**To do**
Repeat the entries below word for word, everything from the very first line down to the line containing "pos(1204,390)", with both of those lines included.

::::::::::

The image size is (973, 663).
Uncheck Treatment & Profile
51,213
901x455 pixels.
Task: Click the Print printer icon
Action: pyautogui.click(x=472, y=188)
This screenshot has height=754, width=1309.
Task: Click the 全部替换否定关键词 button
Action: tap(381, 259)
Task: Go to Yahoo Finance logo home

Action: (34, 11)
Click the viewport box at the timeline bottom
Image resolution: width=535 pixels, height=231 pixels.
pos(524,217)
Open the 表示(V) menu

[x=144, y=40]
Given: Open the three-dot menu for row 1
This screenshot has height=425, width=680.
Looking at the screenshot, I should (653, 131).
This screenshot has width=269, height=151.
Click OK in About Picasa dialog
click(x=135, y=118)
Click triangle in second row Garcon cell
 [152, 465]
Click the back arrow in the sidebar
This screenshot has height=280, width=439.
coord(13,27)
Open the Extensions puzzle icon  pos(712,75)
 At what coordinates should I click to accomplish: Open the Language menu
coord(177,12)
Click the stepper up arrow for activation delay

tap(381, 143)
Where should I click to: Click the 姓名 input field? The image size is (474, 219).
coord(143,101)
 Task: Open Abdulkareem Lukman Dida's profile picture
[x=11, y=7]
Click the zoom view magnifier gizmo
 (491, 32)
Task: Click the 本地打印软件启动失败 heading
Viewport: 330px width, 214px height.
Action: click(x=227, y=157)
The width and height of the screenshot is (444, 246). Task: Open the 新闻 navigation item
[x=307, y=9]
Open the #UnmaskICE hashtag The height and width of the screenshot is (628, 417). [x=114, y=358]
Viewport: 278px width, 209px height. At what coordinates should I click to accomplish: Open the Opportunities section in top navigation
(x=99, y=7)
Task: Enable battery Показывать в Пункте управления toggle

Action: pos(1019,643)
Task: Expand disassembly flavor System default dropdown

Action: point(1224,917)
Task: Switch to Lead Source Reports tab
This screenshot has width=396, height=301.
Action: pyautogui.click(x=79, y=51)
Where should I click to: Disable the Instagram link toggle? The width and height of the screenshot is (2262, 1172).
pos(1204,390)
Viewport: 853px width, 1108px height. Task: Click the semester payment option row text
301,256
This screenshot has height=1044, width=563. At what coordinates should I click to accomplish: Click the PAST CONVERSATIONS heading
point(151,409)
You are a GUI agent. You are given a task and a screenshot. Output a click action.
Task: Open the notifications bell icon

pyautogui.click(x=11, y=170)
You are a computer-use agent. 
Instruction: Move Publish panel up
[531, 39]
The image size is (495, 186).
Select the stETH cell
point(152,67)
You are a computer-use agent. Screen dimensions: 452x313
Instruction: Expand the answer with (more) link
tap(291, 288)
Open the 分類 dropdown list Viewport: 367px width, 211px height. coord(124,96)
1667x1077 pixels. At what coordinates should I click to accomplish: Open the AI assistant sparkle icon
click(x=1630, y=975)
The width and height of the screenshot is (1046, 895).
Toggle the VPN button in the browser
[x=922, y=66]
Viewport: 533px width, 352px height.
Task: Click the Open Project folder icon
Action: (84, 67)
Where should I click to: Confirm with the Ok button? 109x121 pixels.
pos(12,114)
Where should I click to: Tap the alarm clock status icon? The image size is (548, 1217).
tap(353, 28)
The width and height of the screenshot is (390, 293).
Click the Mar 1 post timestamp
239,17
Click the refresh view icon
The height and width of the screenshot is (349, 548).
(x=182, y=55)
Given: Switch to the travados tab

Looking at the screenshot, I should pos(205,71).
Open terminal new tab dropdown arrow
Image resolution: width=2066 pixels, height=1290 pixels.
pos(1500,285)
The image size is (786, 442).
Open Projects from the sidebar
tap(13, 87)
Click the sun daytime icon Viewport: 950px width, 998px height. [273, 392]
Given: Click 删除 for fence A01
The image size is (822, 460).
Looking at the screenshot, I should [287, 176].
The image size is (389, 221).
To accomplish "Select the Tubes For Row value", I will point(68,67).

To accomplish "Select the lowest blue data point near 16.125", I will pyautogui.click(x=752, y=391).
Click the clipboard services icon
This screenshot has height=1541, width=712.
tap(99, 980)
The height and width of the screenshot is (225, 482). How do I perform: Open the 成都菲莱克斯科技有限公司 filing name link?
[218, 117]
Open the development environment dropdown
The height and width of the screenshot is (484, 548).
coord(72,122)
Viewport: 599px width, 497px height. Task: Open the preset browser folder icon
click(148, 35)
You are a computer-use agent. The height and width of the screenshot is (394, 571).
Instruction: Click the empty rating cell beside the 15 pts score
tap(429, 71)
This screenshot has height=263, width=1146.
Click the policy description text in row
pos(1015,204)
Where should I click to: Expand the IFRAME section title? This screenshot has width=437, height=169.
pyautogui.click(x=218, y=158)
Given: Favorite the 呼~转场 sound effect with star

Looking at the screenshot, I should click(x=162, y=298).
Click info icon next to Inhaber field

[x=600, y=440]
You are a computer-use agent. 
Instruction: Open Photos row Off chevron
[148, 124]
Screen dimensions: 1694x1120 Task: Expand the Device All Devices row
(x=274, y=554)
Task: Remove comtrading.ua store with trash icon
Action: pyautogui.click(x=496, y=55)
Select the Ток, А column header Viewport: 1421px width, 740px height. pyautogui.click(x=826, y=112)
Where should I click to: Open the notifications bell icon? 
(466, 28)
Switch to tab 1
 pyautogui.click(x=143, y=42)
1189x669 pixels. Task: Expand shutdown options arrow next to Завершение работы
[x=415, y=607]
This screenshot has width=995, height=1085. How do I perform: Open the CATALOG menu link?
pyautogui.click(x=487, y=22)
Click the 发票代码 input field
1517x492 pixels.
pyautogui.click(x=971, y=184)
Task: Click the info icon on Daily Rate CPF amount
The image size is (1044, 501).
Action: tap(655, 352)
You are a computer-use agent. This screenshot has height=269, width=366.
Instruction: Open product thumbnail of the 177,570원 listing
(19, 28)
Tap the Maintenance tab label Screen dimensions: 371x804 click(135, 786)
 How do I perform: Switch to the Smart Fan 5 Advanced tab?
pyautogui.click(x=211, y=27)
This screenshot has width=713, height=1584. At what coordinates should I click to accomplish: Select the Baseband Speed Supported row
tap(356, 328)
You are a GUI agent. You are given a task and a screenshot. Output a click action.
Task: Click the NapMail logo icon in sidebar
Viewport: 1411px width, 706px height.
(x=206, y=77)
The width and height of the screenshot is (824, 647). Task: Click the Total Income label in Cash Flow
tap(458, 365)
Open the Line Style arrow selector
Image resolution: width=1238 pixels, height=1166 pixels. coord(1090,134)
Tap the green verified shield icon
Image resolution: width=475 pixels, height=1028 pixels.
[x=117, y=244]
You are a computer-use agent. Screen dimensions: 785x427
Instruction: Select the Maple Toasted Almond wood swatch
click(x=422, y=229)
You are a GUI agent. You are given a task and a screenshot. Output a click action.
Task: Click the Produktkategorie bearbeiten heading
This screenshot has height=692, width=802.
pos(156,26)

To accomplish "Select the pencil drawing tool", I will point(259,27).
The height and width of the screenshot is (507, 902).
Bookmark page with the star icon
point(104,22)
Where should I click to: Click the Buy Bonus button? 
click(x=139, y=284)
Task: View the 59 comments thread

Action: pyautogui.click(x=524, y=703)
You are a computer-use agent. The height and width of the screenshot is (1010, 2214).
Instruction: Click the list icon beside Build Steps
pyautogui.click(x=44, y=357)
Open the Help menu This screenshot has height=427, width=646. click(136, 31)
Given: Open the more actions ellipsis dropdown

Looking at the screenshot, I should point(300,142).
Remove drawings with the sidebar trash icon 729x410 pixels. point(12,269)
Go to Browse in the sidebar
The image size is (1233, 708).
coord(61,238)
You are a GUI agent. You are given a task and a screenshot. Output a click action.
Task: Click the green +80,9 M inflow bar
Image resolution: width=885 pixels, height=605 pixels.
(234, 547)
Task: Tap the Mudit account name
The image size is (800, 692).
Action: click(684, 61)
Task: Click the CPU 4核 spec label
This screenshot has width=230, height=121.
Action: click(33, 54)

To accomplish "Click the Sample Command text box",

::::::::::

**Task response**
The image size is (973, 663).
Uncheck Treatment & Profile
51,213
901x455 pixels.
Task: Click the Print printer icon
Action: pyautogui.click(x=472, y=188)
This screenshot has height=754, width=1309.
Task: Click the 全部替换否定关键词 button
Action: tap(381, 259)
Task: Go to Yahoo Finance logo home

Action: (34, 11)
Click the viewport box at the timeline bottom
Image resolution: width=535 pixels, height=231 pixels.
pos(524,217)
Open the 表示(V) menu

[x=144, y=40]
Given: Open the three-dot menu for row 1
This screenshot has height=425, width=680.
Looking at the screenshot, I should (653, 131).
This screenshot has width=269, height=151.
Click OK in About Picasa dialog
click(x=135, y=118)
Click triangle in second row Garcon cell
 [152, 465]
Click the back arrow in the sidebar
This screenshot has height=280, width=439.
coord(13,27)
Open the Extensions puzzle icon  pos(712,75)
 At what coordinates should I click to accomplish: Open the Language menu
coord(177,12)
Click the stepper up arrow for activation delay

tap(381, 143)
Where should I click to: Click the 姓名 input field? The image size is (474, 219).
coord(143,101)
 Task: Open Abdulkareem Lukman Dida's profile picture
[x=11, y=7]
Click the zoom view magnifier gizmo
 (491, 32)
Task: Click the 本地打印软件启动失败 heading
Viewport: 330px width, 214px height.
Action: click(x=227, y=157)
The width and height of the screenshot is (444, 246). Task: Open the 新闻 navigation item
[x=307, y=9]
Open the #UnmaskICE hashtag The height and width of the screenshot is (628, 417). [x=114, y=358]
Viewport: 278px width, 209px height. At what coordinates should I click to accomplish: Open the Opportunities section in top navigation
(x=99, y=7)
Task: Enable battery Показывать в Пункте управления toggle

Action: pos(1019,643)
Task: Expand disassembly flavor System default dropdown

Action: point(1224,917)
Task: Switch to Lead Source Reports tab
This screenshot has width=396, height=301.
Action: pyautogui.click(x=79, y=51)
Where should I click to: Disable the Instagram link toggle? The width and height of the screenshot is (2262, 1172).
pos(1204,390)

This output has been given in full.